Task objective ▸
Put every line of the items below into a JSON list of strings, one string per line, with blank lines omitted. Leave the pictures out of the list.
(begin)
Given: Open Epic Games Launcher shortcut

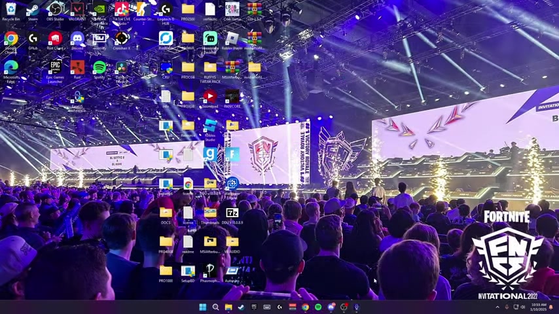Looking at the screenshot, I should [x=55, y=67].
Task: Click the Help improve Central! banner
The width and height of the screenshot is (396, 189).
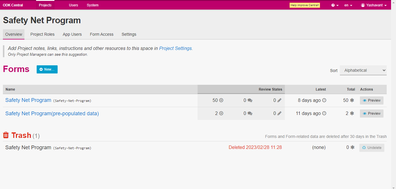Action: pyautogui.click(x=305, y=5)
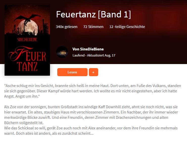
Task: Click the SineDieBiene name printed on the cover
Action: [x=27, y=40]
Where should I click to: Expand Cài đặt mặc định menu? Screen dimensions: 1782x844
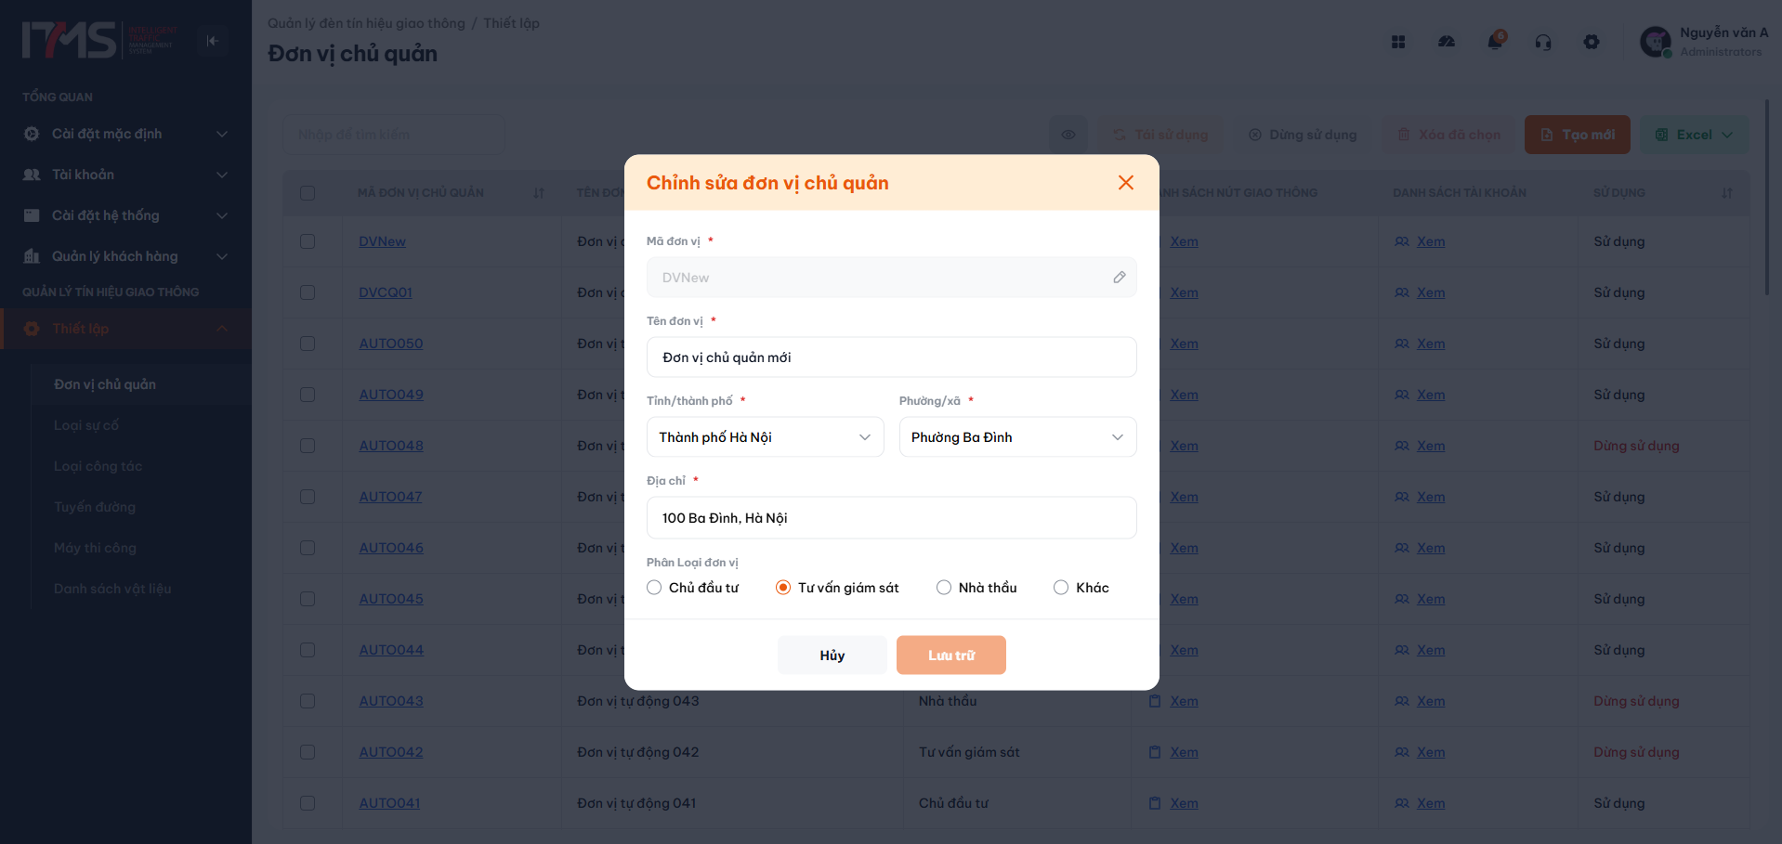pos(125,134)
(end)
Answer for this exercise ▸
[
  "Given: Open Epic Games Launcher shortcut",
  "Looking at the screenshot, I should [x=55, y=67].",
  "Task: Click the Help improve Central! banner",
  "The width and height of the screenshot is (396, 189).",
  "Action: pyautogui.click(x=305, y=5)",
  "Task: Click the SineDieBiene name printed on the cover",
  "Action: [x=27, y=40]",
  "Where should I click to: Expand Cài đặt mặc định menu? Screen dimensions: 1782x844",
  "pos(125,134)"
]